O planejamento do Ministério da Saúde para definir e atingir grupos prioritários ainda não está pronto, mas o G1 fez um compilado do que se sabe até agora. A pasta já divulgou que profissionais de saúde e integrantes de risco devem ser vacinados primeiro, embora não haja informações detalhadas sobre quais os perfis desses grupos e qual seria o cronograma de vacinação deles ao longo do ano. Em todos os casos, será preciso apresentar o CPF para tomar a vacina, para evitar desperdícios e facilitar o monitoramento dos efeitos adversos. Por aqui, imaginamos que deve ser importante também para garantir que as pessoas tomem as duas doses da mesma vacina, e não de laboratórios distintos.
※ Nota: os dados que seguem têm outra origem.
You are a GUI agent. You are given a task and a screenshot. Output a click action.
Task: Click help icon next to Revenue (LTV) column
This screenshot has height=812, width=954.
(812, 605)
Mas a adoção do CPF não é um ponto defendido unanimemente. “Essa decisão não leva em conta os ‘invisíveis’ da população brasileira, cuja existência e dimensionamento foram tornados muito mais nítidos no curso da pandemia. (…) Os números são imprecisos e há estimativas de milhões de pessoas nessa condição”, nota o posicionamento da Abrasco sobre as vacinas, divulgado ontem.

A discussão sobre a obrigatoriedade continua a toda e pode mesmo se tornar mais um caso levado à Justiça durante a pandemia. Mas o fato é que, ao menos em um futuro próximo, não vai haver vacinas para todos. N’O Globo, o ex-secretário de Vigilância em Saúde Wandreson Oliveira chama a atenção para este detalhe que também temos tentado frisar por aqui: “Quando falo de obrigatoriedade, eu teria que ter a garantia de que todos estariam tendo acesso àquele imunobiológico. Fora disso, me parece prematuro esse debate sem sequer os governos terem apresentado uma estratégia para vacinação e sem definir quais serão os grupos prioritários”. Para ele, o mais importante não é definir obrigações, mas investir em campanhas para conscientizar as pessoas do papel da vacinação individual na proteção coletiva.

Os níveis de aceitação

Nature publicou ontem um estudo sobre a potencial aceitação de vacinas contra covid-19 feito a partir de entrevistas com 13,4 mil pessoas em 19 países. Em média, apenas 71% dos entrevistados tomariam com certeza um imunizante comprovadamente seguro e eficaz – o que está abaixo da cobertura de 95% que normalmente é considerada necessária para controlar outras doenças.

É interessante notar que, em todos os países, as pessoas relataram que teriam menos chances de topar a vacina caso ela fosse exigida em seus ambientes de trabalho; isso era percebido como uma limitação da liberdade de escolha e uma imposição forçada dos interesses dos empregadores.

No Brasil, a aceitação ficou em torno de 85%, um percentual que está entre os mais altos. Outros países com mais de 80% de aceitação estão predominantemente na Ásia. México e Estados Unidos tiveram taxas de cerca de 75%, enquanto Canadá e países europeus tiveram as maiores hesitações: menos de 60% das pessoas nesses países disseram que tomariam uma vacina contra o novo coronavírus.